Provided passage:
>> Begin

The relics of Saint Nicholas return to Bari, on the anniversary of Stalin's 'Great Terror'
In two months, 2.5 million pilgrims visited the relic, with queues taking up to 12 hours, in rain, wind and high temperatures. Patriarch Kirill thanks Pope Francis: the rib of Saint Nicholas more effective than diplomacy. Stalin exploited the Orthodox Church for its "cult of personality". The "slaughter" of gulags and "shared memory".
Moscow (AsiaNews) - On July 28, bidding farewell to the sacred relic of St. Nicholas as it left Russia to return to the cathedral of Bari, Russian patriarch Kirill (Gundjaev) remarked that the visit of the relics of the saint was particularly providential, in the centenary year of the great revolutionary torment (the Bolshevik Revolution of 1917). During the homily in the solemn liturgy in the church of the Holy Trinity of the Lavra St. Aleksandr Nevskij, from where the reliquary containing the saint's rib left, the patriarch stressed that "nobody had prepared such an event for centenary".
Within two months 2,5 million pilgrims have seen the relic, and as Kirill stated, "the important thing is not their number, but the fact that modern men in a modern country have not only wanted to honor a relic but they have endured up to 12 hours of queues, even under the wind and rain, without complaint.”
On July 28, the departure of the relic also coincided with the commemoration day of the Russian Baptism of Kiev, which in 988 began the Christian history of the Eastern Slavic peoples. The patriarch, who holds the title "Patriarch of all the Russians", wanted to pray "for our people and countries that are part of the pastoral mission of the Russian Orthodox Church. Let us pray for Ukraine, so that we can end the intestinal conflict, so that the rancor and hatred will abandon the life of the blessed Ukrainian people."
The leader of the Russian Orthodox Church also wanted to thank Pope Francis, for making the visit of the relics to Moscow and St. Petersburg possible. According to his words, the presence of the sacred relic "has done more for the reconciliation of the East and the West than any diplomacy".
In fact, in this context, diplomacy is a consequence rather than a premise of the great event that has been celebrated. As already announced for weeks, Cardinal Pietro Parolin, Secretary of State of the Holy See, will travel to Moscow on an official visit in August, where a meeting with President Putin is also scheduled. In recent interviews, the cardinal recalled the long history of Vatican attempts to maintain a constructive relationship with Russia and the various regimes that followed.
Leaving aside the delicate Ostpolitik of the Holy See with the Soviets in the second half of last century, Parolin recalled the episode when the same Tsar Nicola I went to visit Rome in 1845. On that occasion, the Russian monarch was in Italy for family reasons (his wife was being cared for in Sicily), and wanted to see Gregory XVI begging him not to give in to the liberal temptations that were then wounding Europe, and would explode with the revolutions of 1848. The Tsar feared for the future of the principle of autocracy and of his sacred justification, and the figure of the pope seemed to him indispensable. Even today, states are in a crisis of identity in the globalized world, and the new "holy Russia" seeks in the Vatican an authoritative ally against the moral degradation of contemporary society.

>> End

Dataset content:
>> Begin

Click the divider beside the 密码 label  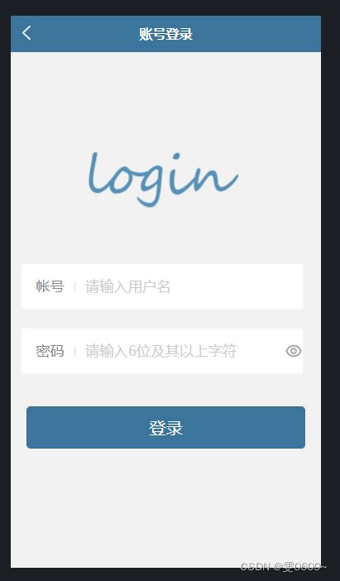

>> End

Answer these questions using the article on the Saint Nicholas relics.
(a) How many pilgrims saw the relic within two months?
(b) What commemoration day coincided with the relic's departure on July 28?
(c) According to Parolin, in what year did the Tsar visit Rome?

Solution to this task:
(a) 2.5 million pilgrims.
(b) The commemoration day of the Russian Baptism of Kiev.
(c) 1845.